The ST-LSTM model simultaneously models spatial dependencies between joints and temporal dependencies among frames. Each joint receives contextual information from neighboring joints and previous frames. A tree-based traversal method is used to explore the kinematic relationships between joints for better spatial dependency modeling. The trust gate mechanism helps the network to ignore unreliable input data, improving robustness to noise and occlusion. The model is evaluated on four datasets: NTU RGB+D, SBU Interaction, UT-Kinect, and Berkeley MHAD. The results show that the proposed method outperforms existing methods in terms of accuracy and robustness. The method is also effective in handling noisy input data, as demonstrated by experiments on the MSR Action3D dataset. The proposed approach is general and can be applied to other applications dealing with unreliable input data. The results validate the effectiveness of the proposed contributions and demonstrate the superiority of the method over existing state-of-the-art approaches.This paper proposes a spatio-temporal long short-term memory (ST-LSTM) network for 3D human action recognition. The method extends traditional LSTM-based learning to both temporal and spatial domains to analyze hidden sources of action-related information. Inspired by the structure of the human skeleton, a tree-structured traversal method is introduced to better model spatial dependencies. To handle noise and occlusion in 3D skeleton data, a new gating mechanism, called the "trust gate," is added to the LSTM to assess the reliability of input data at each spatio-temporal step. This allows the network to adjust its effect on updating long-term context information stored in the memory cell. The proposed method achieves state-of-the-art performance on four benchmark datasets for 3D human action analysis.

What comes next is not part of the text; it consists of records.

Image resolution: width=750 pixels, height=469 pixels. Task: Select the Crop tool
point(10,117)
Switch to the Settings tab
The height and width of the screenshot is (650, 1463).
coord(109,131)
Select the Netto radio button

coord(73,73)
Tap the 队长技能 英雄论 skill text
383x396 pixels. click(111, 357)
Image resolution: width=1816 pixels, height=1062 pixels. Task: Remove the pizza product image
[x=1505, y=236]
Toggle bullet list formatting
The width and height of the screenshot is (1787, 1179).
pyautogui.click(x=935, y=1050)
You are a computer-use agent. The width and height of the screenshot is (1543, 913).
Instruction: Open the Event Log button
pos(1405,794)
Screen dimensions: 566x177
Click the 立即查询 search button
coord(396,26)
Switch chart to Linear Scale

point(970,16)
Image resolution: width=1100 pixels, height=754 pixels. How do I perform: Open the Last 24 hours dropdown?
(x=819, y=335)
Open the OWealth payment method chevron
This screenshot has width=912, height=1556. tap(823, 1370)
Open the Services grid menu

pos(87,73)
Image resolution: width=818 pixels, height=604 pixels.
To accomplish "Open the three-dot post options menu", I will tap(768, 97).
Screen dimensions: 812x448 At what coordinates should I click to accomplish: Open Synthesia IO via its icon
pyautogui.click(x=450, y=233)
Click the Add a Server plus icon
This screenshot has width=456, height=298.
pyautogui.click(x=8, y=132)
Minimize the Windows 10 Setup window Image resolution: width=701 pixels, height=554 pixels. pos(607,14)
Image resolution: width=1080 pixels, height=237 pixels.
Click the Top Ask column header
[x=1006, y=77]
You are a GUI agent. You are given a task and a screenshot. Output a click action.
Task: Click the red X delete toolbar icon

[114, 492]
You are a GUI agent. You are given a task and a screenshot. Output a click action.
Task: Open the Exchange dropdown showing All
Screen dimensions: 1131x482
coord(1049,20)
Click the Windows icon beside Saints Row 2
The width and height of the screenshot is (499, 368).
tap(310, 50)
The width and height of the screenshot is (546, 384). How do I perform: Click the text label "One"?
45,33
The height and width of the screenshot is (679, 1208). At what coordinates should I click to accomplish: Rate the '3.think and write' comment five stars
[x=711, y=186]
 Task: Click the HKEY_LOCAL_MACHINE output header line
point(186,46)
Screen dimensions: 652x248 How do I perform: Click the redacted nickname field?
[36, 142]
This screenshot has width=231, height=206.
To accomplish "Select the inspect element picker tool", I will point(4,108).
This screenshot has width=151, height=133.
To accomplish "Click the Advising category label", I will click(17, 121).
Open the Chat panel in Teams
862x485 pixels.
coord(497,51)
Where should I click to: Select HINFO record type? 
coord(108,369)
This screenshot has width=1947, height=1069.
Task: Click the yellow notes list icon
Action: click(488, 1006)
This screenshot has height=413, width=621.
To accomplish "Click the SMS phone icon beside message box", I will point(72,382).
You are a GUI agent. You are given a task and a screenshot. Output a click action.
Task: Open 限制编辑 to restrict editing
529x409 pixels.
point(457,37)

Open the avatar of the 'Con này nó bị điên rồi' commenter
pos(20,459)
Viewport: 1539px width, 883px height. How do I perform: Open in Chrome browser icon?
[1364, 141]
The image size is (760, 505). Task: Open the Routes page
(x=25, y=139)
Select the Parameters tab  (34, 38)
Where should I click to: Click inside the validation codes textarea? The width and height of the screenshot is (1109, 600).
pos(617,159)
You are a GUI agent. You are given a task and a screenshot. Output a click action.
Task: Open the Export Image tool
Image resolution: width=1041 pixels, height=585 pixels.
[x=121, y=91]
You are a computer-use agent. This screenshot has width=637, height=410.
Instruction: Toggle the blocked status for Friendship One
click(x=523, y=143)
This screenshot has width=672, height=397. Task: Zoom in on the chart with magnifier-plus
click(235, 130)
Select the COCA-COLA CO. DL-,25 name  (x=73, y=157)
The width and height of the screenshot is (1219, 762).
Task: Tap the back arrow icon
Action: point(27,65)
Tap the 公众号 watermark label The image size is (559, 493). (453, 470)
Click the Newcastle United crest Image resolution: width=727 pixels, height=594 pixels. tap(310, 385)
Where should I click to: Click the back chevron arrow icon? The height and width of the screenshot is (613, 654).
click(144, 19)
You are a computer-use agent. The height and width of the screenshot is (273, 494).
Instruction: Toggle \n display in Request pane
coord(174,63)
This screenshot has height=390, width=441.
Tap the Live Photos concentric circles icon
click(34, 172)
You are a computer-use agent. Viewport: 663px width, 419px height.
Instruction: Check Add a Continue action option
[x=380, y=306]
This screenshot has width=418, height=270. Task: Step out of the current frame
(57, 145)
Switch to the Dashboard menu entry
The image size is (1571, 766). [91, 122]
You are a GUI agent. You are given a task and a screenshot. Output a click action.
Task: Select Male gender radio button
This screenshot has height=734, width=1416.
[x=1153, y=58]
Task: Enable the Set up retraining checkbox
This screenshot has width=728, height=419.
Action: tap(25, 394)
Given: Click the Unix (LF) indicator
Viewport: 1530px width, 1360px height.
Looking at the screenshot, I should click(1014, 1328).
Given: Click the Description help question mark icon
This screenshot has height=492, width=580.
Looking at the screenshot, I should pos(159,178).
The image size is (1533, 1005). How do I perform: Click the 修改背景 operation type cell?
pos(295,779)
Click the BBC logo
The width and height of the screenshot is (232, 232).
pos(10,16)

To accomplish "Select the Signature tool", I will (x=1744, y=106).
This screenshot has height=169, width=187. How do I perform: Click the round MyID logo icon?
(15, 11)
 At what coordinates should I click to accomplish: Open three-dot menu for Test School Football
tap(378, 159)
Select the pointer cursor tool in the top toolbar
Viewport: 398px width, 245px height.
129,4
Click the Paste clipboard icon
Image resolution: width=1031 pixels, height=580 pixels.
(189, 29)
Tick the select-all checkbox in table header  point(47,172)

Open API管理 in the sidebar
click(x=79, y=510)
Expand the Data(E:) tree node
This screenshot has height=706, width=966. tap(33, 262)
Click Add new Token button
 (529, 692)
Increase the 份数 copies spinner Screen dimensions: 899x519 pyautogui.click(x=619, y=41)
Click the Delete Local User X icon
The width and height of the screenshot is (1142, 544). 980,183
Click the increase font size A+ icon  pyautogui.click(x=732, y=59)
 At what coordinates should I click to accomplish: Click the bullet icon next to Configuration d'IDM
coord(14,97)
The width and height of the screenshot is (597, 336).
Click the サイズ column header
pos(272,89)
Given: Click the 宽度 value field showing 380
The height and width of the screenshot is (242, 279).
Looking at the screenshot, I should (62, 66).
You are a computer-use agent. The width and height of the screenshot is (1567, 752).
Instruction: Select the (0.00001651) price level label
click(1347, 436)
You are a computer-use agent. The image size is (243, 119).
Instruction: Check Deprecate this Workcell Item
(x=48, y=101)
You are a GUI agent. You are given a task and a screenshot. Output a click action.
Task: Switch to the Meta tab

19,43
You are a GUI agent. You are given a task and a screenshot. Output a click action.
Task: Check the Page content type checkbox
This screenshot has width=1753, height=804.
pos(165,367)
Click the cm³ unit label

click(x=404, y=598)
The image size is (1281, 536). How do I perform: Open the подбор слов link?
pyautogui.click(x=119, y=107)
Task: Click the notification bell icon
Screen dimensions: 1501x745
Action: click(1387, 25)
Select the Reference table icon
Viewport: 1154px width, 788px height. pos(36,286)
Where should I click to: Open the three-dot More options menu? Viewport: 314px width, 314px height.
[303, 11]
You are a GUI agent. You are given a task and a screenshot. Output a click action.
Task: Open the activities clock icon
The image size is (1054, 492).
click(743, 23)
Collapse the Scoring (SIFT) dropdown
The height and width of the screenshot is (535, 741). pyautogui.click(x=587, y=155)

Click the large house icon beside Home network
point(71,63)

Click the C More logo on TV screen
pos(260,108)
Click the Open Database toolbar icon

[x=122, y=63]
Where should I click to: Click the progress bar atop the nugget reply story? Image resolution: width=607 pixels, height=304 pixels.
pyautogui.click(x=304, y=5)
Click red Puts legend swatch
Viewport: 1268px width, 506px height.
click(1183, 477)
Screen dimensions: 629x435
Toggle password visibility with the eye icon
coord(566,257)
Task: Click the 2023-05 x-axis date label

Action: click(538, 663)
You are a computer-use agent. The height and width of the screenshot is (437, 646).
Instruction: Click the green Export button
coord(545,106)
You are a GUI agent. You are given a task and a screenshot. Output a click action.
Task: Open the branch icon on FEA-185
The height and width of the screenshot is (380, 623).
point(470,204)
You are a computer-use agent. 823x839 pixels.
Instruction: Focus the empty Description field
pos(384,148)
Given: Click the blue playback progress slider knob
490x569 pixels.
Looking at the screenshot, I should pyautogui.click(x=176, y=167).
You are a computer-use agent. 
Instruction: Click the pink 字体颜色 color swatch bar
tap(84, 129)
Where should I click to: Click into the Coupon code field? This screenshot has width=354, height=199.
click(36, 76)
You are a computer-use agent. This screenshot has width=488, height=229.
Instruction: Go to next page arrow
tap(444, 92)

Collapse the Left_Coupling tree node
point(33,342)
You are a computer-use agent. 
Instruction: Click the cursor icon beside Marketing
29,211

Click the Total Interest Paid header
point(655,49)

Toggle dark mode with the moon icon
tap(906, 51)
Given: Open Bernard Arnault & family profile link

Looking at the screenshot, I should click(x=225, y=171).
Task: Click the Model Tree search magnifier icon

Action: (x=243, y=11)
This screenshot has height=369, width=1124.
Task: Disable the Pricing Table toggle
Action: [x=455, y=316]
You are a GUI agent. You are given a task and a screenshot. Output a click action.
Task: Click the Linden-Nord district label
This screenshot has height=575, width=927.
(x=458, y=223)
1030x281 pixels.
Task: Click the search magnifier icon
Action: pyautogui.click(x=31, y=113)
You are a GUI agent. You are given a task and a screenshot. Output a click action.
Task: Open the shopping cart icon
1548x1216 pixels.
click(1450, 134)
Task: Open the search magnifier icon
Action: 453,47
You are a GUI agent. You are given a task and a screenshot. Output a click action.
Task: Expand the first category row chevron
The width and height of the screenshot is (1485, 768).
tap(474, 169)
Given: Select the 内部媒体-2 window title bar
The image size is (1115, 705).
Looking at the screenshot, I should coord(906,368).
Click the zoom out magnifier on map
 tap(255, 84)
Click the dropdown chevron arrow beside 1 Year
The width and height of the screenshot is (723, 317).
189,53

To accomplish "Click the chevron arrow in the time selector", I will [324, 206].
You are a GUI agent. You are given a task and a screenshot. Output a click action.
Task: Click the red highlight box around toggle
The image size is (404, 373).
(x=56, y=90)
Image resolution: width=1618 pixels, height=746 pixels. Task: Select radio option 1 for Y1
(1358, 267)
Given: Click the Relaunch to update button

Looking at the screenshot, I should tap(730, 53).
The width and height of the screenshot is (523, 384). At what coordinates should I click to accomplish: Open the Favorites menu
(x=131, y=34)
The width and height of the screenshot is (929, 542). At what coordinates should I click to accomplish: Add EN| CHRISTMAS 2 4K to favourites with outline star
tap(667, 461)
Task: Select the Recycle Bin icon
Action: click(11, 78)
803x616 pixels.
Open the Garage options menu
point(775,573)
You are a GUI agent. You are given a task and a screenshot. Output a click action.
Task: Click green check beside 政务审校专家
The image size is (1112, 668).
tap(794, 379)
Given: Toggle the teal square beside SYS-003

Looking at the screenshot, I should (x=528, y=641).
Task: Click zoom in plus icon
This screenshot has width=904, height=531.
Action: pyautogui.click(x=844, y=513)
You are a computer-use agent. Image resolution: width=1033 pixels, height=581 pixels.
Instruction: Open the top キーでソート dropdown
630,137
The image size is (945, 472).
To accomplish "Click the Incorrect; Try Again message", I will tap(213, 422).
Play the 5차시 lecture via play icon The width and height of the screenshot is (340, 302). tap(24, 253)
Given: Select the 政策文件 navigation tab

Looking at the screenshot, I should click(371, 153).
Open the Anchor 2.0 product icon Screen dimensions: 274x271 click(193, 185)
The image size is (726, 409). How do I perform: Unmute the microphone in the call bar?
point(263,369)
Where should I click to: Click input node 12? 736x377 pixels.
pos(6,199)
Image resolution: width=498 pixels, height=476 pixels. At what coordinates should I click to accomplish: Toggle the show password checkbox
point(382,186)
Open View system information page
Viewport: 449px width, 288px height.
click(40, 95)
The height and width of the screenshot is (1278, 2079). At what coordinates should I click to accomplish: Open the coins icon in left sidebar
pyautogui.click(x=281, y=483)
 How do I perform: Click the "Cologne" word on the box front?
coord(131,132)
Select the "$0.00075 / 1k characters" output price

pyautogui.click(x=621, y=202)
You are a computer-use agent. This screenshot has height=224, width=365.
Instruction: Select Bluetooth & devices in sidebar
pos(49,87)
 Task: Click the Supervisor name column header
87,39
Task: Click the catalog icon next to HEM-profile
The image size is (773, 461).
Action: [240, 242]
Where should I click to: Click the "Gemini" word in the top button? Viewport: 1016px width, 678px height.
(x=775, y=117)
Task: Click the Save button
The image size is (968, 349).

The ST-LSTM model simultaneously models spatial dependencies between joints and temporal dependencies among frames. Each joint receives contextual information from neighboring joints and previous frames. A tree-based traversal method is used to explore the kinematic relationships between joints for better spatial dependency modeling. The trust gate mechanism helps the network to ignore unreliable input data, improving robustness to noise and occlusion. The model is evaluated on four datasets: NTU RGB+D, SBU Interaction, UT-Kinect, and Berkeley MHAD. The results show that the proposed method outperforms existing methods in terms of accuracy and robustness. The method is also effective in handling noisy input data, as demonstrated by experiments on the MSR Action3D dataset. The proposed approach is general and can be applied to other applications dealing with unreliable input data. The results validate the effectiveness of the proposed contributions and demonstrate the superiority of the method over existing state-of-the-art approaches.